I don't know why I encountered the things I did in my life. At 21 years young, I feel I know only a little bit about life and a fraction of how to deal with some of life's challenges. I don't know if I'll ever be a good enough social worker to help others in situations I couldn't even fathom to be in. But I do know that I've gone to hell and back, believed in Jesus, kicked him in the face and ran away, and then ran back into His arms. Just from that sentence alone, I can see life lessons that I learned from doing things in life out of instinct and from things in my life I didn't have any control over. I have to believe that most things in my early life shaped me who I am today. Part of this was letting go of some things. Some of us think holding onto some things makes us stronger, but often its letting go. And quite frankly, I think too many, myself included, spend too much time looking in the past. Given the bridge analogy, once you cross that bridge, you can't believe it, you are skeptical, second-guessing yourself and before you know it, you've spent just as much time looking back at where you just came from. It defeats the purpose, almost. I think one problem with gazing too frequently and too much into the past is that we may turn around to find that the future has run out on us. We can never turn back the pages of time. Your book of life is what it is. You write your chapters of life for people to learn about you. It is not your place to erase the past. We can't do that. Mentally, we may not even be able to erase the past. It is what it is. Though we may wish to relive a happy moment in the past time, or say goodbye just one last time, as I wish so many times I could to someone, we never can.

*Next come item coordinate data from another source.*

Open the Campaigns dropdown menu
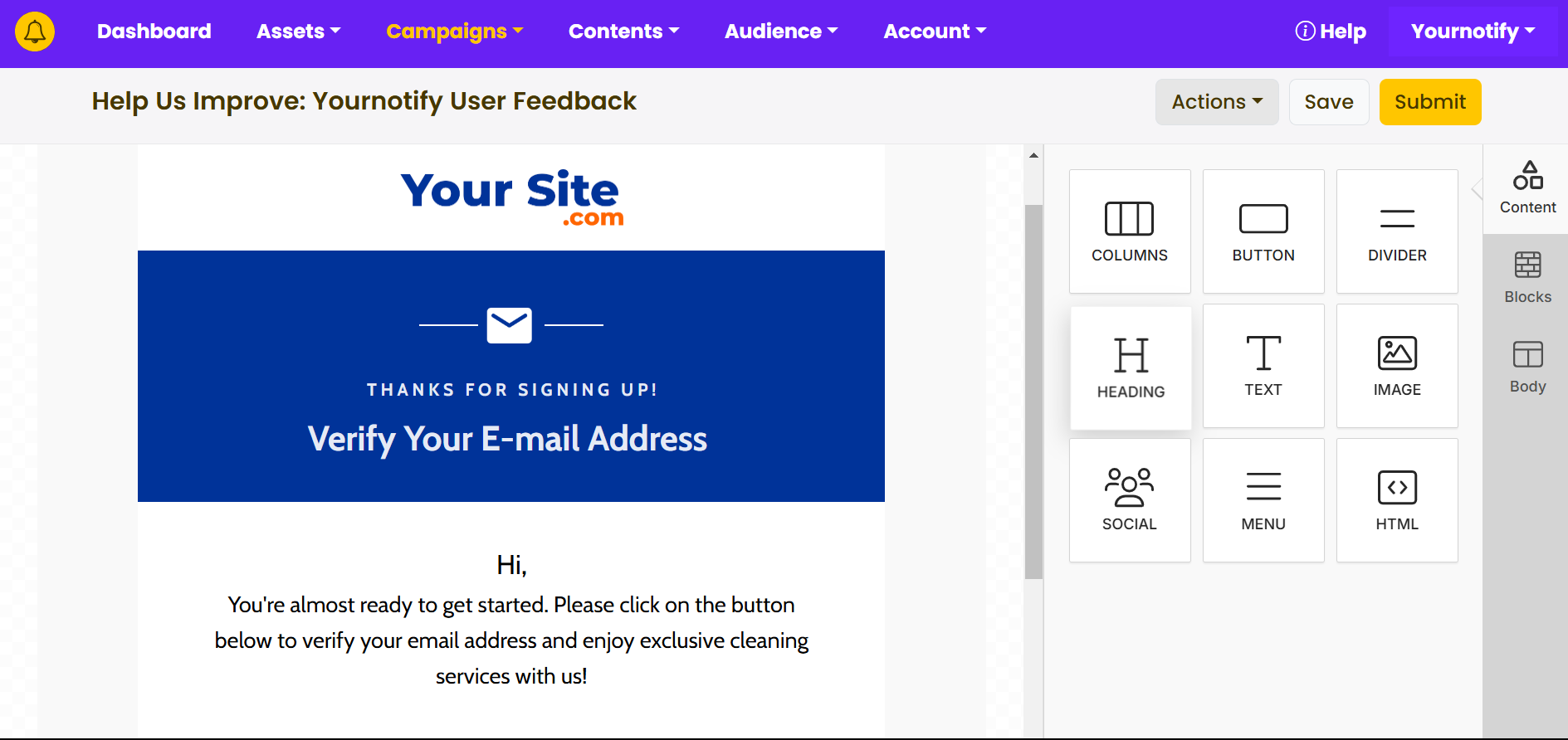Screen dimensions: 1568x740 click(x=455, y=32)
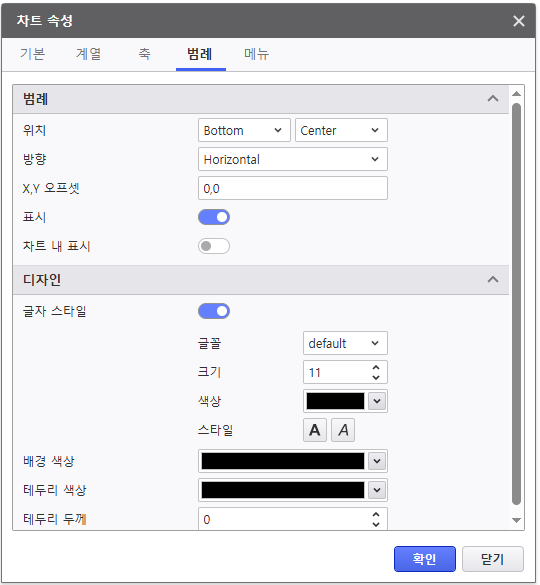Disable the 글자 스타일 toggle
The height and width of the screenshot is (585, 540).
click(x=214, y=311)
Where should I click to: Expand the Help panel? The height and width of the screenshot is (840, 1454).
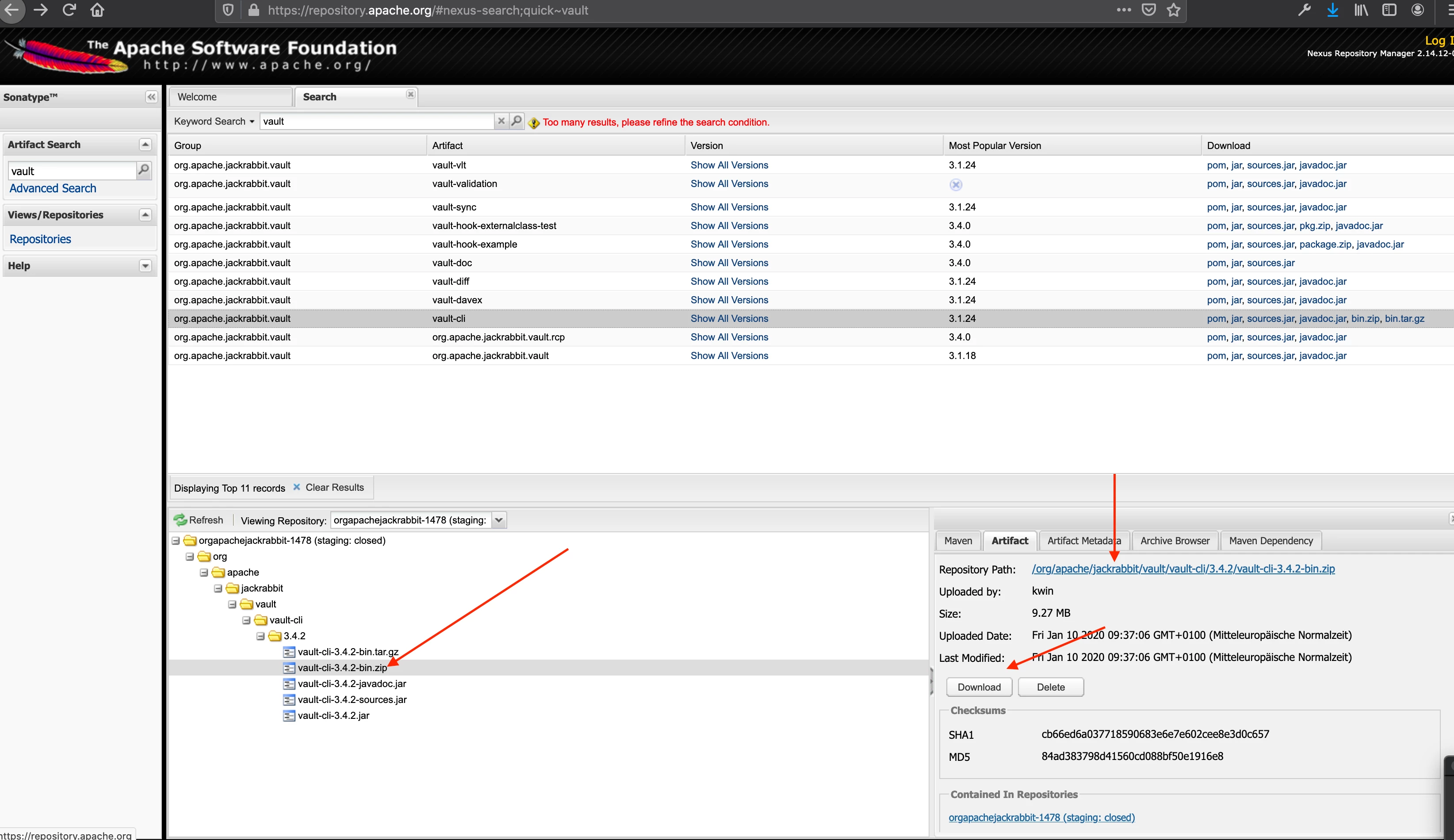click(145, 266)
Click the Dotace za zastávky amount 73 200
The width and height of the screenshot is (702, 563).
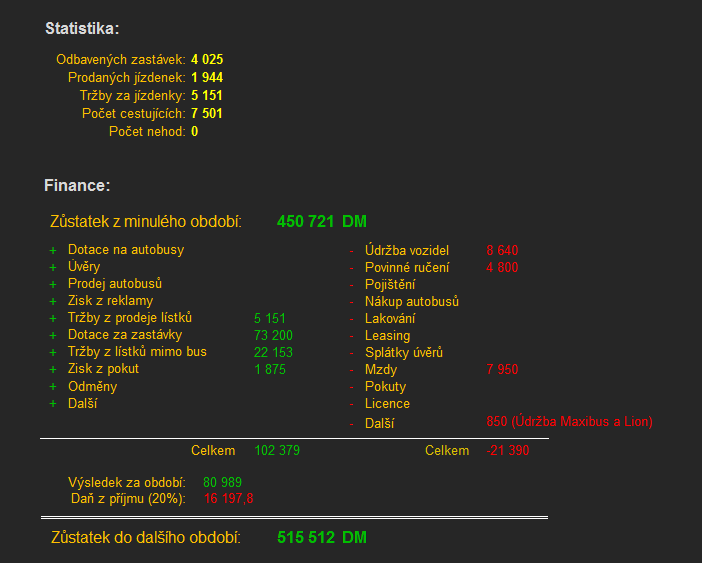point(273,336)
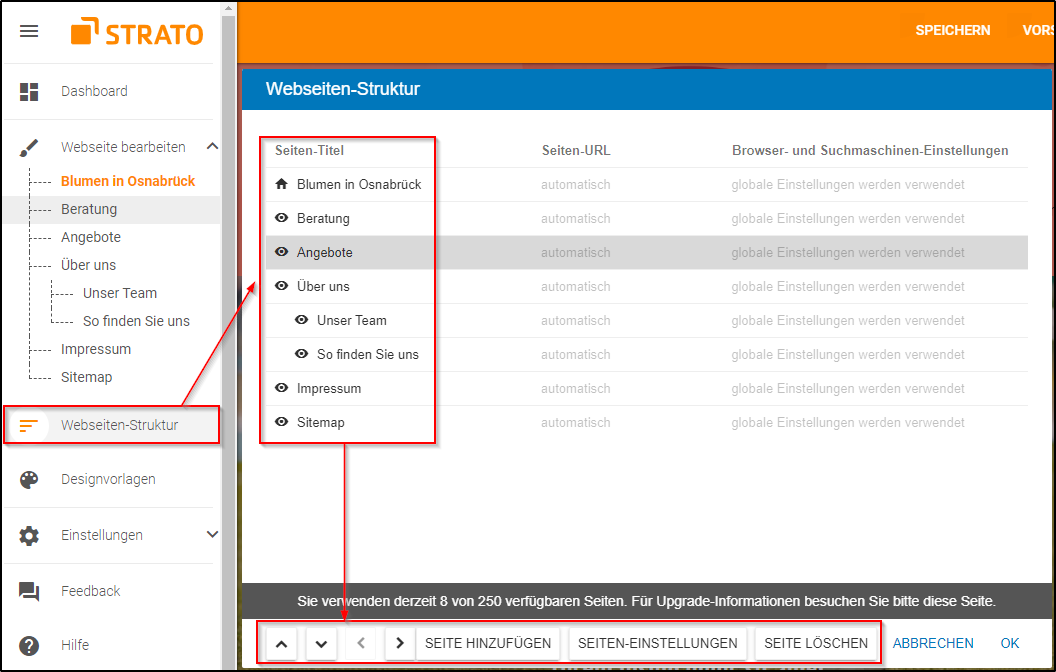Click SPEICHERN in the top bar
Screen dimensions: 1056x672
[952, 30]
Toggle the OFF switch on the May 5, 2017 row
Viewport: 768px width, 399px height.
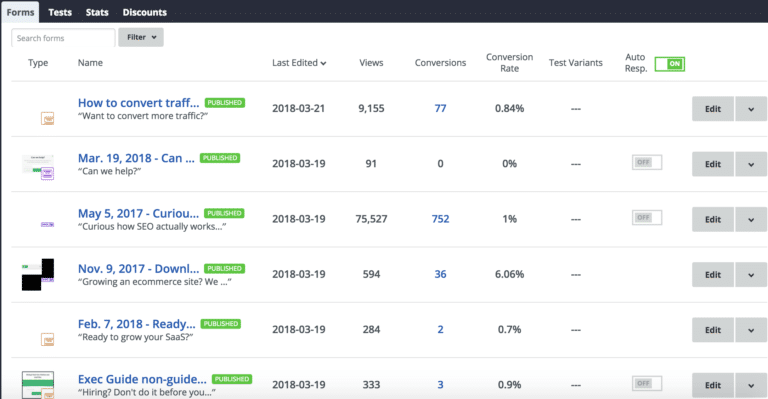coord(647,217)
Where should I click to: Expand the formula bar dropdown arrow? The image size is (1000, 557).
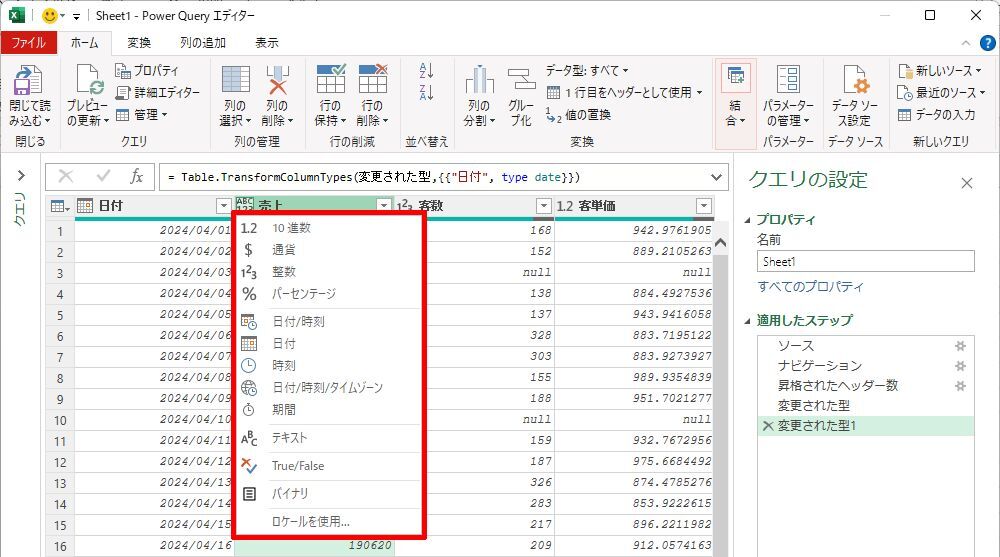(x=716, y=177)
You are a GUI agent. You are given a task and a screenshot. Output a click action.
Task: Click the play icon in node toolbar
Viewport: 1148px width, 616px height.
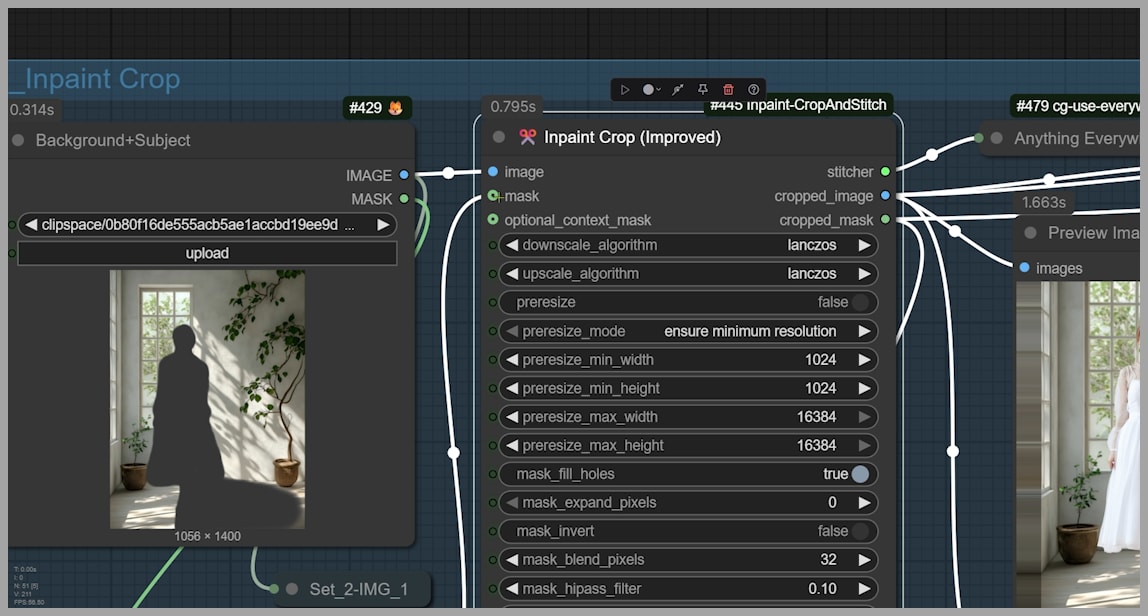point(625,90)
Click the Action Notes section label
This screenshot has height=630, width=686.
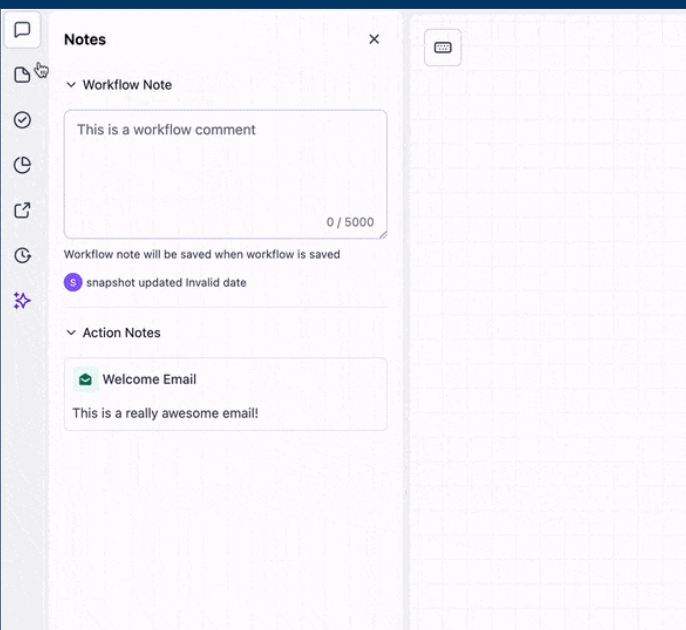click(121, 333)
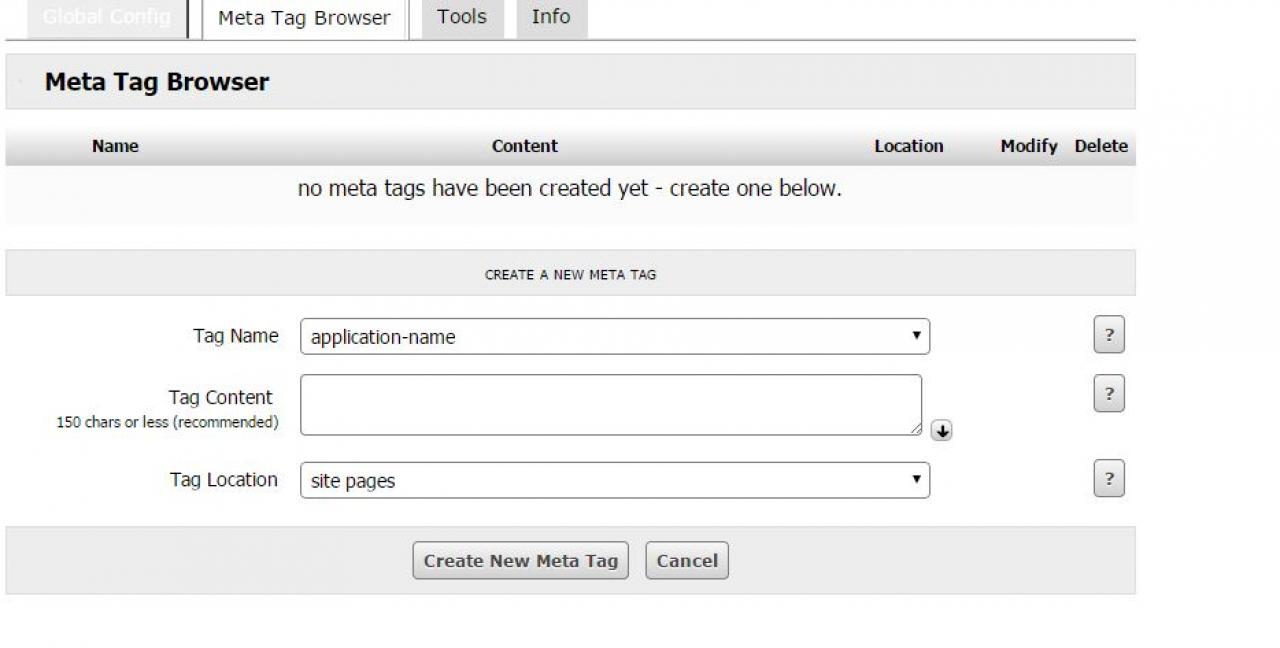Click the Tag Content resize handle
The height and width of the screenshot is (648, 1280).
coord(916,429)
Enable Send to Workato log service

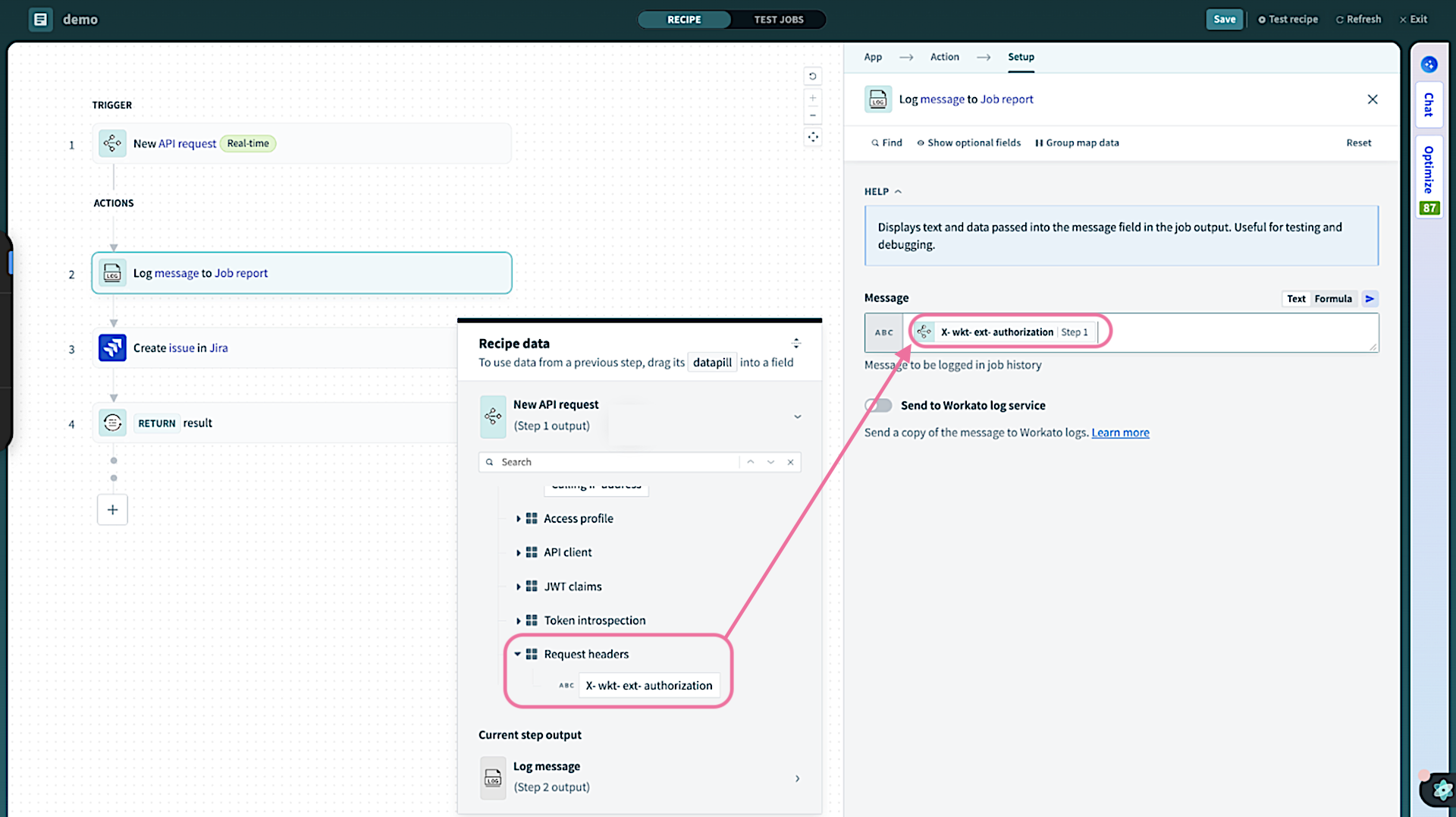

The thought of having a chance to go back into those chapters of my life and rewrite the ending of some of them chills me to the bone. When I think of being able to say goodbye just one....last....goodbye, my whole world stops, noises are nonexistent, feelings are numb, and I'm in a daze 4 years back that makes my whole body and soul feel so fragile a brisk wind could shatter me. But time keeps chugging along and as we continue to live our lives and take chances that we take, let us remind ourselves that the past is history and we will learn from crossing bridges in our lives.

Because the sands of time continue to fall, and we can't turn the hourglass over.